● Exercise material:
···

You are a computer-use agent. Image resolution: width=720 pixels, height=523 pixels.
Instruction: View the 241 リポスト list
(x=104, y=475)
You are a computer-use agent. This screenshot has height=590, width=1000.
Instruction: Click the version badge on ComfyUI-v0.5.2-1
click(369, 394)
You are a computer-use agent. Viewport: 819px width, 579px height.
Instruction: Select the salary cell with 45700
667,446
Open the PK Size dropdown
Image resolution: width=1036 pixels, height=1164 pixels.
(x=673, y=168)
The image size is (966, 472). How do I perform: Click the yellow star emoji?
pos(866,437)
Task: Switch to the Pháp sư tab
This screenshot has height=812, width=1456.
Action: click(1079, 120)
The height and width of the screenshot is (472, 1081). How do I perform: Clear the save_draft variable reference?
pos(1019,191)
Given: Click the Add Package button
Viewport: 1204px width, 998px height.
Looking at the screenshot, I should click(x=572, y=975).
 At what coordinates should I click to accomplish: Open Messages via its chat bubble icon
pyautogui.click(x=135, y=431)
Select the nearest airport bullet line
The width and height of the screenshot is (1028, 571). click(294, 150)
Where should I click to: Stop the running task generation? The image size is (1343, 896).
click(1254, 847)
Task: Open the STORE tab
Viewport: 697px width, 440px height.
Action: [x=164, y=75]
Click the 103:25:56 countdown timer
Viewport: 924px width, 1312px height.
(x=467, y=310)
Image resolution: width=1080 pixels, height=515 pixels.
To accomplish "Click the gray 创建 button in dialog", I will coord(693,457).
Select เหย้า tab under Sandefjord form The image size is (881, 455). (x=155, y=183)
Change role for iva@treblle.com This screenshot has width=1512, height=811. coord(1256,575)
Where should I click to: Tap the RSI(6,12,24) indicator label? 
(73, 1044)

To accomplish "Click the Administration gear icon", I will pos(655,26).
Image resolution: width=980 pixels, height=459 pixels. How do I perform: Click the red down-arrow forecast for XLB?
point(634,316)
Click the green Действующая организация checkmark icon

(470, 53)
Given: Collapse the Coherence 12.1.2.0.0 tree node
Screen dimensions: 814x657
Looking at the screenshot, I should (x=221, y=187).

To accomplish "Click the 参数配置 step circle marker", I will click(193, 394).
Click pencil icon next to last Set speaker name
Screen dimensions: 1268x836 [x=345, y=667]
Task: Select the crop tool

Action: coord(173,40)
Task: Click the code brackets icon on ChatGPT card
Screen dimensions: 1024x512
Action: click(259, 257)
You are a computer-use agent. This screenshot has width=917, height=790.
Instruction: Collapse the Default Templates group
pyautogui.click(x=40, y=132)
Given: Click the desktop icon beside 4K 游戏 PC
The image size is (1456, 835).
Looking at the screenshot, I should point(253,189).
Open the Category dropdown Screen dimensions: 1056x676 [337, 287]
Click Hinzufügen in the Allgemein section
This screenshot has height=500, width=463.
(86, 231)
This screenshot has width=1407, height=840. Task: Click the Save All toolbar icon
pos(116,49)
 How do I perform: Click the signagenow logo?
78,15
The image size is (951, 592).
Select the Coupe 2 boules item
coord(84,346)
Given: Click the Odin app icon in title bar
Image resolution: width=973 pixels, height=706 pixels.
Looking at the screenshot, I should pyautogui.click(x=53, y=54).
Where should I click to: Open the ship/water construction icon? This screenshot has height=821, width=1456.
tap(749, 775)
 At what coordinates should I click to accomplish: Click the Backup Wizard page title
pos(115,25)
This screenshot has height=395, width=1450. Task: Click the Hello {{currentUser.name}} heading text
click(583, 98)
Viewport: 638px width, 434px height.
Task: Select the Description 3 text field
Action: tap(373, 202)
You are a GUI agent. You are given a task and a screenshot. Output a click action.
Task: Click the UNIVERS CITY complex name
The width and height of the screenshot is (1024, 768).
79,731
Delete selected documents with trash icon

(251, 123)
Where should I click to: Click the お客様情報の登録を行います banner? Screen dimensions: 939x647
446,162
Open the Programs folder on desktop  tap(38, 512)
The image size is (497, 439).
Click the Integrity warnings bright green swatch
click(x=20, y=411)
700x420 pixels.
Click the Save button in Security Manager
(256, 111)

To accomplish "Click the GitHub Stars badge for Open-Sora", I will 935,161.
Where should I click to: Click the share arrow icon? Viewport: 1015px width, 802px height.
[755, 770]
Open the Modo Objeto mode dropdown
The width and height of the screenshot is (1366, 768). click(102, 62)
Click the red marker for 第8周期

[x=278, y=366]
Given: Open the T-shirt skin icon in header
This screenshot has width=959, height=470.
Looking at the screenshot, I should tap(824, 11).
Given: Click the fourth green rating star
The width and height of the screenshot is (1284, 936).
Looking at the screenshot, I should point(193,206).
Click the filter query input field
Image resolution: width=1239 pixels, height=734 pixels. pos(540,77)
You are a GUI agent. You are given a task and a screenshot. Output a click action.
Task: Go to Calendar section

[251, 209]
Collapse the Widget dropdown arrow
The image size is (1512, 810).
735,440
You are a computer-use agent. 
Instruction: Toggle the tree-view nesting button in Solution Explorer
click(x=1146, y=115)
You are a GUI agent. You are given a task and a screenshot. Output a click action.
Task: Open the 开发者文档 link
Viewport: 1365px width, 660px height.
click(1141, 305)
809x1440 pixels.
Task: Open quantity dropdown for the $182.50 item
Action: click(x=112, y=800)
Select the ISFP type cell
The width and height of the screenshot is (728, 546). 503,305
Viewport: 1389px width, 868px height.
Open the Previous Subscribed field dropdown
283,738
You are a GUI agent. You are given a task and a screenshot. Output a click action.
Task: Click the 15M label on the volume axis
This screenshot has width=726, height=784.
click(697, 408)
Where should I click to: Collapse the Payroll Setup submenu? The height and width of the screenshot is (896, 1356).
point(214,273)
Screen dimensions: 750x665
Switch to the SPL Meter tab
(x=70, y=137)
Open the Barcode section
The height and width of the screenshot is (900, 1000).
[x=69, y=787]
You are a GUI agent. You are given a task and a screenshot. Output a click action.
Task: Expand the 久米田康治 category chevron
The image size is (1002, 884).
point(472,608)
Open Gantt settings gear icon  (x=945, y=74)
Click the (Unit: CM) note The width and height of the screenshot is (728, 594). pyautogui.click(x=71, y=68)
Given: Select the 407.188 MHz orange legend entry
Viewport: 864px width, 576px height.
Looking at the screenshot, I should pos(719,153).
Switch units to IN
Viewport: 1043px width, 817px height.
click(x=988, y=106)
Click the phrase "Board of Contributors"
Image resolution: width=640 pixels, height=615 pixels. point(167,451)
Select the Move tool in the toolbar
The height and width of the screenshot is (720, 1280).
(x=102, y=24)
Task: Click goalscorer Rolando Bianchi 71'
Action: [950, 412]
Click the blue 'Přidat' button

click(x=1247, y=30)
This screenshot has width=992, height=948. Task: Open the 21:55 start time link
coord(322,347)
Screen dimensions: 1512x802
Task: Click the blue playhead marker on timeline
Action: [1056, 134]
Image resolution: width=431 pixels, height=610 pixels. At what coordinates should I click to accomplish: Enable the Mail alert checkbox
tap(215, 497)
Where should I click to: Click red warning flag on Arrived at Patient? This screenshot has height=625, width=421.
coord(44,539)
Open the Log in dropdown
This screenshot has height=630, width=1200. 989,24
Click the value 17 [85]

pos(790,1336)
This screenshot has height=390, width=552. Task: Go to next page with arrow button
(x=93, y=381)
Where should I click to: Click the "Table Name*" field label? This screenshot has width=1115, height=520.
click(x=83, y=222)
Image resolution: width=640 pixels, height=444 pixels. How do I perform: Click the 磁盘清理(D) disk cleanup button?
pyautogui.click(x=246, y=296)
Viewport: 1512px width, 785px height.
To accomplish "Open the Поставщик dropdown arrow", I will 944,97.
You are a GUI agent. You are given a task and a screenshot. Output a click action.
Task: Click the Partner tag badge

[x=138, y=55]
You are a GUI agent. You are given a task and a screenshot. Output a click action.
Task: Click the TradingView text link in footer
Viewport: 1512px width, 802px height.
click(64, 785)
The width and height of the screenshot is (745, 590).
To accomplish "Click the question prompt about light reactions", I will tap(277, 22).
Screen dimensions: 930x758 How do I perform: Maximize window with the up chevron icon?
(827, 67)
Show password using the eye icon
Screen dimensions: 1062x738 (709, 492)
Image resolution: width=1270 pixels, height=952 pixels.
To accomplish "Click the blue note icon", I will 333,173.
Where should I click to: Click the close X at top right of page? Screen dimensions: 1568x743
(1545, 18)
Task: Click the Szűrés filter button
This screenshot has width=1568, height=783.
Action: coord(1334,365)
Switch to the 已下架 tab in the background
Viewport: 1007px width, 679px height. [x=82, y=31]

···

● What needs to be done: What are the exact lines from the beginning of the material through the line containing "Task: Open the STORE tab"? Write out those lines alone.

● Result:
You are a computer-use agent. Image resolution: width=720 pixels, height=523 pixels.
Instruction: View the 241 リポスト list
(x=104, y=475)
You are a computer-use agent. This screenshot has height=590, width=1000.
Instruction: Click the version badge on ComfyUI-v0.5.2-1
click(369, 394)
You are a computer-use agent. Viewport: 819px width, 579px height.
Instruction: Select the salary cell with 45700
667,446
Open the PK Size dropdown
Image resolution: width=1036 pixels, height=1164 pixels.
(x=673, y=168)
The image size is (966, 472). How do I perform: Click the yellow star emoji?
pos(866,437)
Task: Switch to the Pháp sư tab
This screenshot has height=812, width=1456.
Action: click(1079, 120)
The height and width of the screenshot is (472, 1081). How do I perform: Clear the save_draft variable reference?
pos(1019,191)
Given: Click the Add Package button
Viewport: 1204px width, 998px height.
Looking at the screenshot, I should click(x=572, y=975).
 At what coordinates should I click to accomplish: Open Messages via its chat bubble icon
pyautogui.click(x=135, y=431)
Select the nearest airport bullet line
The width and height of the screenshot is (1028, 571). click(294, 150)
Where should I click to: Stop the running task generation? The image size is (1343, 896).
click(1254, 847)
Task: Open the STORE tab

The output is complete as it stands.